╭─ THE INPUT

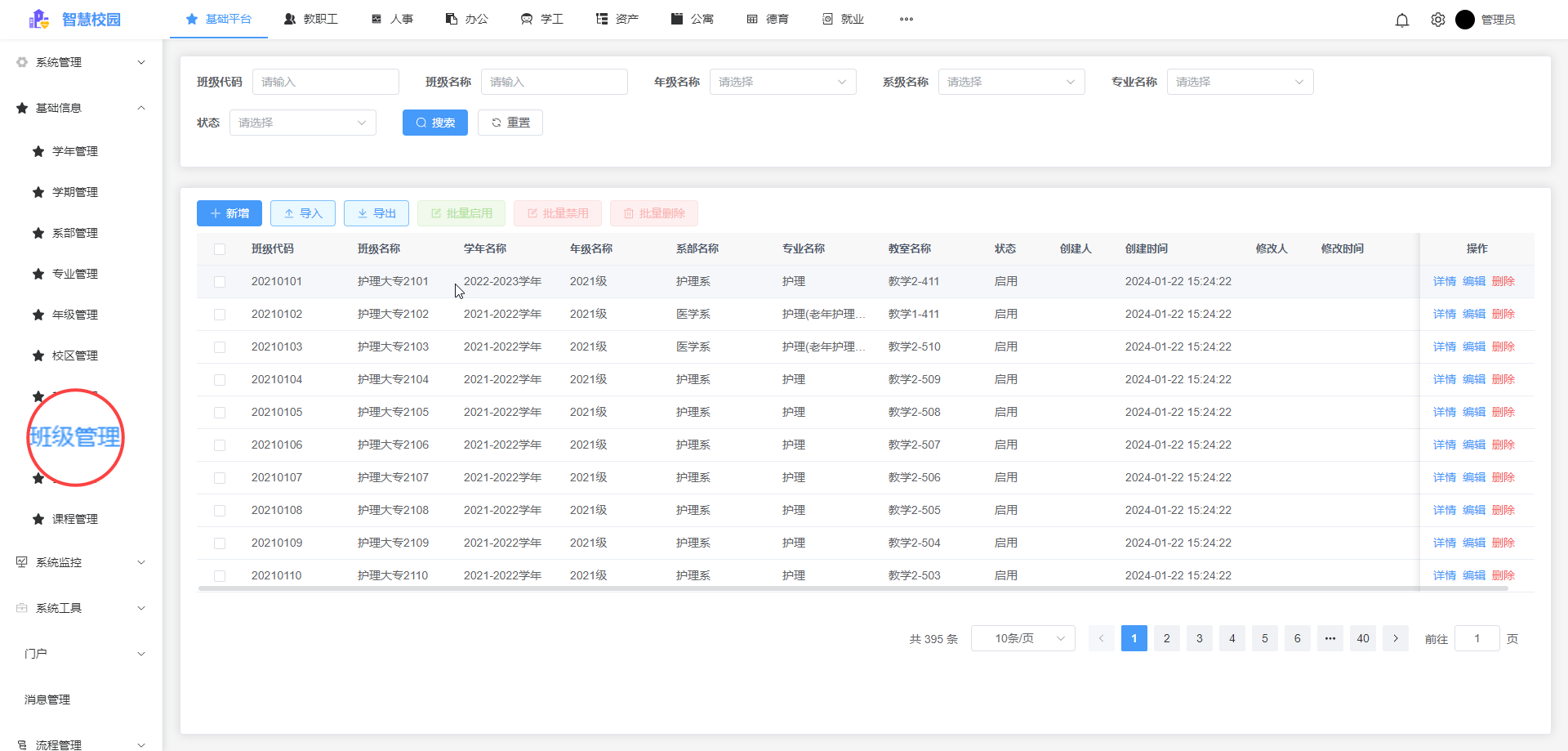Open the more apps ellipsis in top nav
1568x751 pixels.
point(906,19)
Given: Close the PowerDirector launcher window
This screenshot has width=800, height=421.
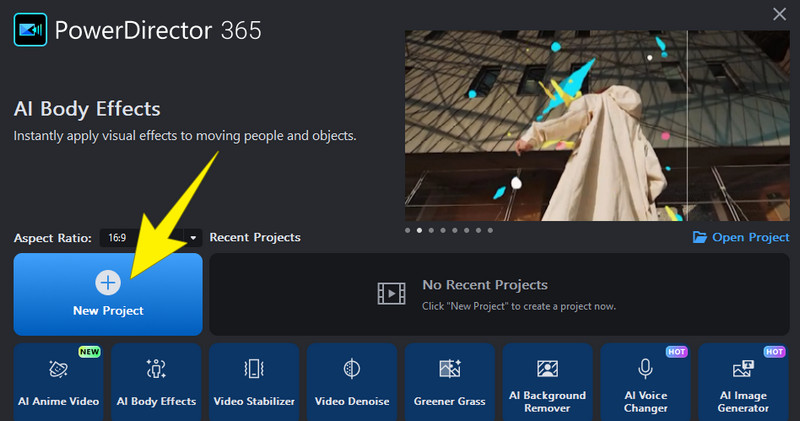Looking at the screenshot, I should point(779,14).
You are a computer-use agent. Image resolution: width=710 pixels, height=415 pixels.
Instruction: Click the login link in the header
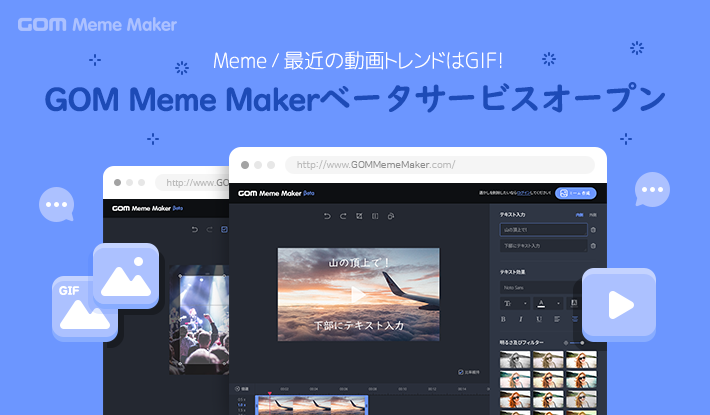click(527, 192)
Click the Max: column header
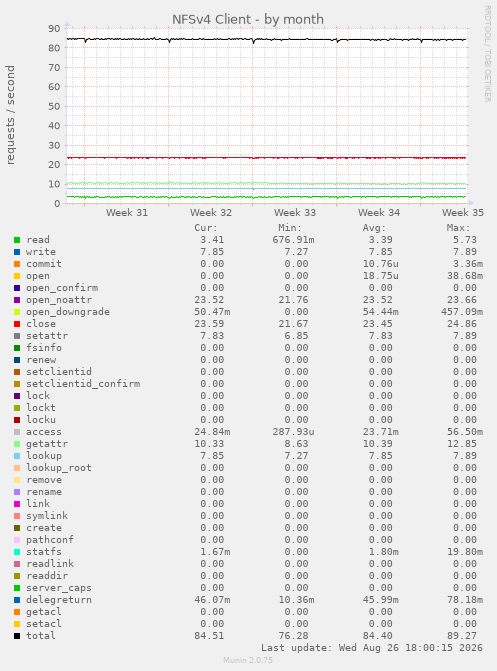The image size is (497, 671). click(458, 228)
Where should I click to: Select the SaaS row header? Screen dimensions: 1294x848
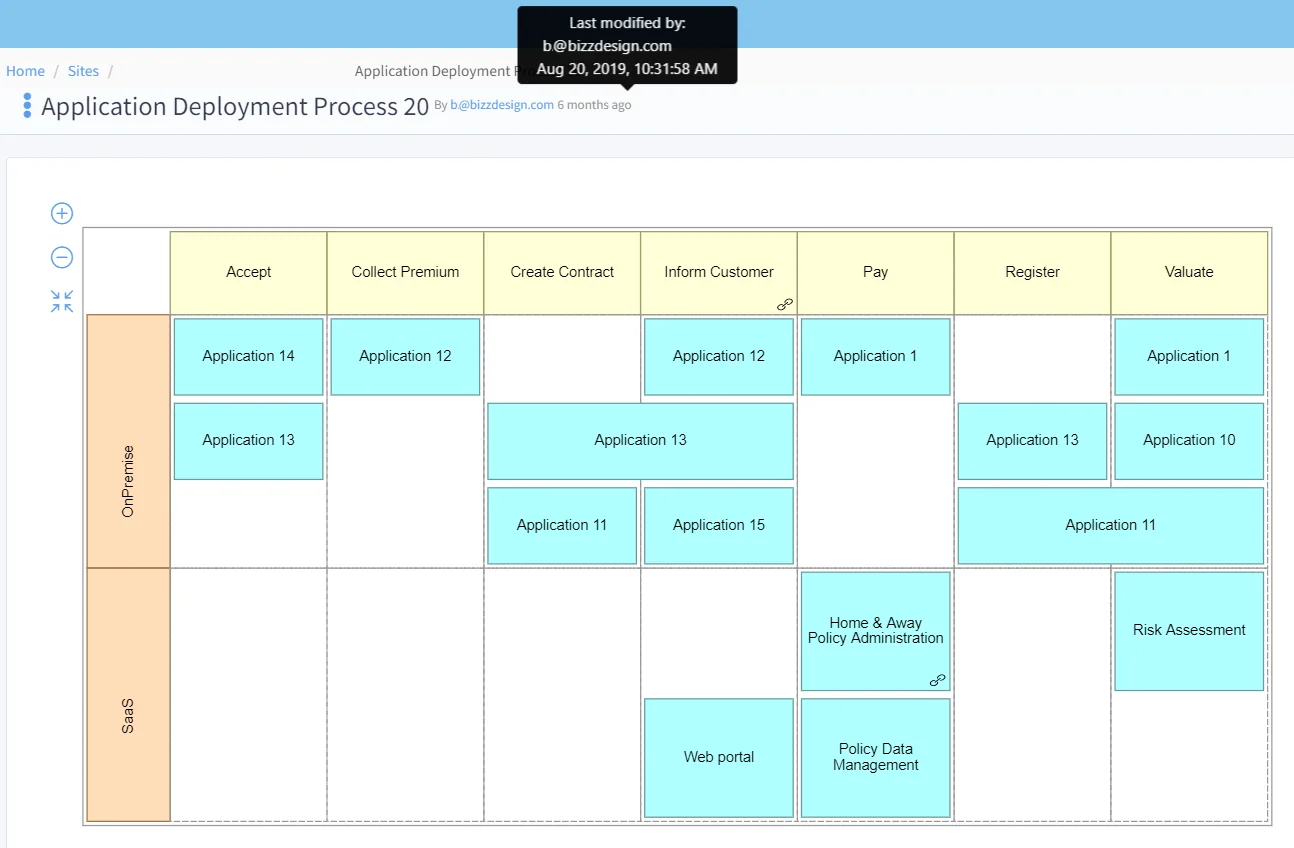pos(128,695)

╰─

- **WHAT IS BEING ASKED**
Reproduce the material with "heading" substituted for each "header" and everything else left unchanged. Omit the pictures from your version.

- **FULL SOLUTION**
Open the more apps ellipsis in top nav
1568x751 pixels.
point(906,19)
Given: Close the PowerDirector launcher window
This screenshot has width=800, height=421.
Looking at the screenshot, I should point(779,14).
You are a computer-use agent. Image resolution: width=710 pixels, height=415 pixels.
Instruction: Click the login link in the heading
click(527, 192)
Click the Max: column heading
The image size is (497, 671). click(458, 228)
Where should I click to: Select the SaaS row heading? Screen dimensions: 1294x848
pos(128,695)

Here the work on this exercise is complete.